Meeting for the first time since the introduction of the euro, the finance ministers of the 12 nation Eurogroup have backed the fiscal policies of Germany and Portugal, despite soaring budget deficits in both countries.
Close shave: Hans Eichel avoids humiliation - for now at least
There was "overall consensus" that the fiscal policies of the two countries is correct, the Spanish Economics minister Rodrigo Rato said at the close of the meeting in Brussels on Monday.
The ministers had concluded that the worsening of the fiscal deficits reflected changes in the business cycle. "We are not looking for any changes in tax policy," Rato said.

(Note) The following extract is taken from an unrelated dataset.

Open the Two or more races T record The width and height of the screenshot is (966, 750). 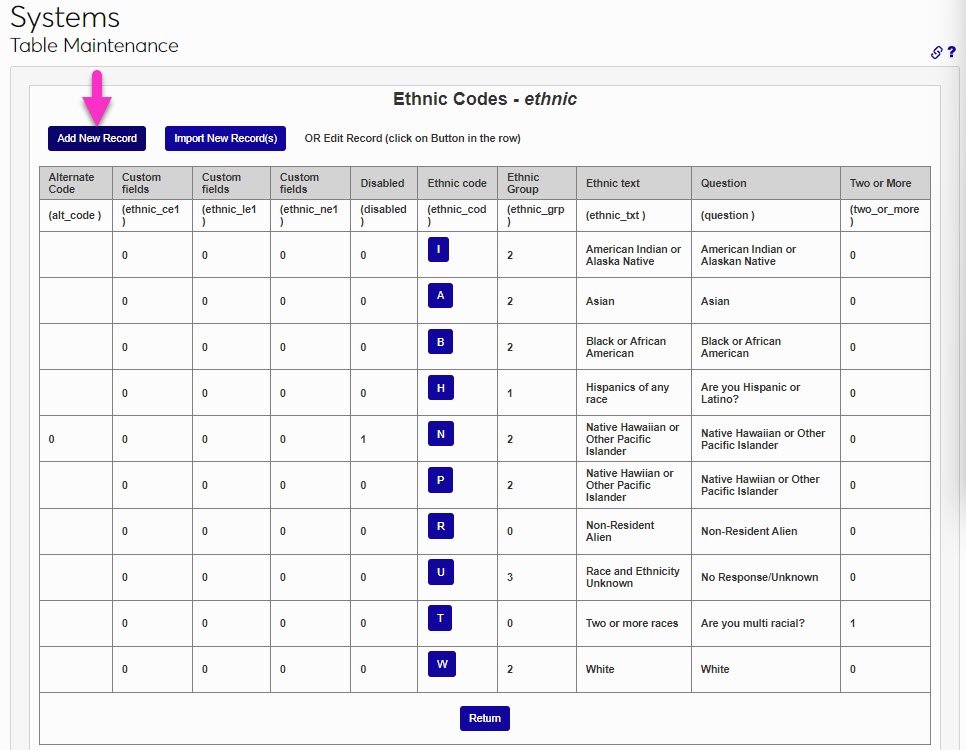(x=440, y=618)
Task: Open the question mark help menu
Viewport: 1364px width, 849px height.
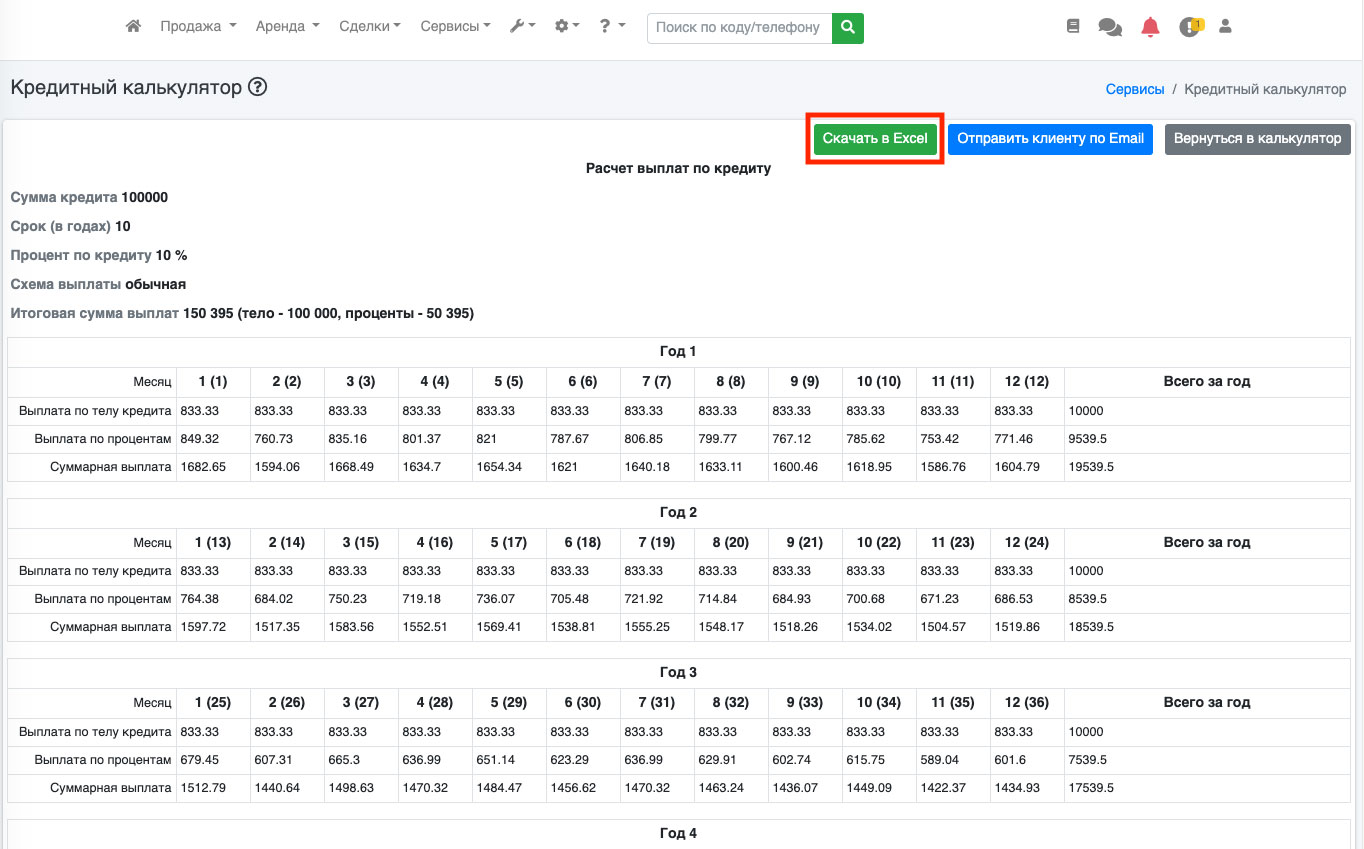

Both countries had been expected to be sent "early warnings" by the European Commission, as required by the rules of the stability pact. Germany caused particular concern as its budget deficit is getting unnervingly close to the 3 percent budget deficit ceiling laid down in the rules of the pact.
"Of course the German budget is nowhere near where it should be", Germany’s finance minister Hans Eichel said just after the meeting. But his policies had not been criticised "by anyone at the meeting – not even the Commission", Eichel said.
The yellow card from Brussels would have humiliated the German government as Germany had insisted on writing the very fiscal restraints into the plans it is now in danger of breaking.
The Commission had made clear before the meeting that it did not intend to criticise the Germans. At the same time, however, rumours circulated in Brussels that Europe’s economic powerhouse was getting worryingly close to the 3 percent ceiling and that the Commission would have to act.
Eichel stressed that Germany would not slip further towards the 3 percent figure adding that Germany did not need a formal warning.
But the Commission’s move not to act now has only given Eichel a temporary breather. The Commission is due to pass judgement on the stability pacts of Germany and Portugal on January 30.